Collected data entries
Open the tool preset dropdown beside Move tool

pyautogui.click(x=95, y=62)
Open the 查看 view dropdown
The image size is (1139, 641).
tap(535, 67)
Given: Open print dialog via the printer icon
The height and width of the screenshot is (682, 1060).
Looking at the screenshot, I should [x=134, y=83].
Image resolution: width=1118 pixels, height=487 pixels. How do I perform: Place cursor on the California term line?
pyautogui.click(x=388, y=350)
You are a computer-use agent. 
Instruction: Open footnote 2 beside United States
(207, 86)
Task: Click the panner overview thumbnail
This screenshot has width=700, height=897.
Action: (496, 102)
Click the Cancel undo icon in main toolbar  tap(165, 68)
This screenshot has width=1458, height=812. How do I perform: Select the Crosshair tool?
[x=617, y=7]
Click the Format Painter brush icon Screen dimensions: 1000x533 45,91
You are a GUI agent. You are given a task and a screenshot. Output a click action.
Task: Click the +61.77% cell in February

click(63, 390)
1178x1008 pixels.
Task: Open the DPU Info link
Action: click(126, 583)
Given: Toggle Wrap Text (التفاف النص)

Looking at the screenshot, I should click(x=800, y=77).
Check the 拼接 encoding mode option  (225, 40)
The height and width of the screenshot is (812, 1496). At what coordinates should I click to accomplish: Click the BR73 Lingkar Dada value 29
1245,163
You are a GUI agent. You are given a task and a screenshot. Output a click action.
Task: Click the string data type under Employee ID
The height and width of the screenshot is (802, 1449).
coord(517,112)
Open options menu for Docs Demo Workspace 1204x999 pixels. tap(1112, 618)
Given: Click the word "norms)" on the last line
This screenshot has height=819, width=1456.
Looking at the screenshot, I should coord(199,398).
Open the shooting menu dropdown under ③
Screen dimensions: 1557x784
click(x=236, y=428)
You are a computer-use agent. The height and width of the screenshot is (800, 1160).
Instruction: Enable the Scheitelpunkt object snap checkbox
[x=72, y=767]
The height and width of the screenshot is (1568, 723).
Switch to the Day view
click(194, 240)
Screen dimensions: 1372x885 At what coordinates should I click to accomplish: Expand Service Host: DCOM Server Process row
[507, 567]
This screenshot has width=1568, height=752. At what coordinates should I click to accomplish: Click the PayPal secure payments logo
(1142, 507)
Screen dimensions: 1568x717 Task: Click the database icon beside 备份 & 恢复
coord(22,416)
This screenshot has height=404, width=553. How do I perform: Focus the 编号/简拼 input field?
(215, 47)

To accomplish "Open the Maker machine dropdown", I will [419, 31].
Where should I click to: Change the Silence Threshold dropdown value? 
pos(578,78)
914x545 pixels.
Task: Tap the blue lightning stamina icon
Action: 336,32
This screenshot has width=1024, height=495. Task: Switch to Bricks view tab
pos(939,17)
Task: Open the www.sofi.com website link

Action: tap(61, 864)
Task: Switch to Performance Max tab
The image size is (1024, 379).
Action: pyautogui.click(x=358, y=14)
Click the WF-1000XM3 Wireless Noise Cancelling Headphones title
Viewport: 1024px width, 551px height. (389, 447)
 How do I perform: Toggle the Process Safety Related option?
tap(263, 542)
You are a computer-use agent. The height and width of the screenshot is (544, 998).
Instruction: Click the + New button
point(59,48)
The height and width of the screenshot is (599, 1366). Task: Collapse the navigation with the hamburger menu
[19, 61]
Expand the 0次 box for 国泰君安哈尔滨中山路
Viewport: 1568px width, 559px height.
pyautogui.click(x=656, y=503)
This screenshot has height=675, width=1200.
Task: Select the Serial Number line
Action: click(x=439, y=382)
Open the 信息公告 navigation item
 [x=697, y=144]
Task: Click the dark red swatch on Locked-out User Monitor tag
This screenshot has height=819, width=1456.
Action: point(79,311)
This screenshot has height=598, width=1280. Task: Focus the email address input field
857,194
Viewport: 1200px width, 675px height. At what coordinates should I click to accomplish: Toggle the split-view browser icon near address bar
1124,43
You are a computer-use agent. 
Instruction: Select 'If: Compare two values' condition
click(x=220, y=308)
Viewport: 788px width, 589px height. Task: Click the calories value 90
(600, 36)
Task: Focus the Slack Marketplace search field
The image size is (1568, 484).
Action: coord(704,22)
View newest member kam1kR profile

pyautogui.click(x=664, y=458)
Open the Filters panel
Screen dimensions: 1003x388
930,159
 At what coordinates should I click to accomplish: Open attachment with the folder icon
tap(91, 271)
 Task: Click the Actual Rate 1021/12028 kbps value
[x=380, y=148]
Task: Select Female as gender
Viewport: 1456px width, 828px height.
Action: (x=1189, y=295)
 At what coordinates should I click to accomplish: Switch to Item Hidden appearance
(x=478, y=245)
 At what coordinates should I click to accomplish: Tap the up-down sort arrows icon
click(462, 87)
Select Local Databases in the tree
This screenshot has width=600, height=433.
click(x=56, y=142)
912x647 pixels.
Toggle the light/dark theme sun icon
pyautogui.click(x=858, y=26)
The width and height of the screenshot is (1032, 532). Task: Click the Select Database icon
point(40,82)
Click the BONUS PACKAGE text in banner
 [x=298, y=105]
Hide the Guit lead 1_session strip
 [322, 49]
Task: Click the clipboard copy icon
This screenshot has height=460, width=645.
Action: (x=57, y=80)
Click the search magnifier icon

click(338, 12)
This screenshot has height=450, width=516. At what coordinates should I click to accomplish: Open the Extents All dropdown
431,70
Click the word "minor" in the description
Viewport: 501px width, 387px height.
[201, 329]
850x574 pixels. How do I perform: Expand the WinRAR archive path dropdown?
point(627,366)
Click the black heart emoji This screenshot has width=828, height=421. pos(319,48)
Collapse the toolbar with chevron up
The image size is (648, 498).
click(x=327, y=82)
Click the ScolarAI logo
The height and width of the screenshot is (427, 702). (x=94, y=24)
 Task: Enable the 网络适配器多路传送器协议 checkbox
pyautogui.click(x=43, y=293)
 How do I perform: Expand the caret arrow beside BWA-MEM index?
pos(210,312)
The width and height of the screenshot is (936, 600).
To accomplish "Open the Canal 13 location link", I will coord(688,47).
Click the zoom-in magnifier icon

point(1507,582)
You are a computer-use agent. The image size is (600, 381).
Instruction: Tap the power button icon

EXERCISE DESCRIPTION: Would you copy out exactly the lines above that start at the one containing "Task: Focus the Slack" and end at the one containing "Task: Select Female as gender", inclusive?

TASK RESULT:
Task: Focus the Slack Marketplace search field
The image size is (1568, 484).
Action: coord(704,22)
View newest member kam1kR profile

pyautogui.click(x=664, y=458)
Open the Filters panel
Screen dimensions: 1003x388
930,159
 At what coordinates should I click to accomplish: Open attachment with the folder icon
tap(91, 271)
 Task: Click the Actual Rate 1021/12028 kbps value
[x=380, y=148]
Task: Select Female as gender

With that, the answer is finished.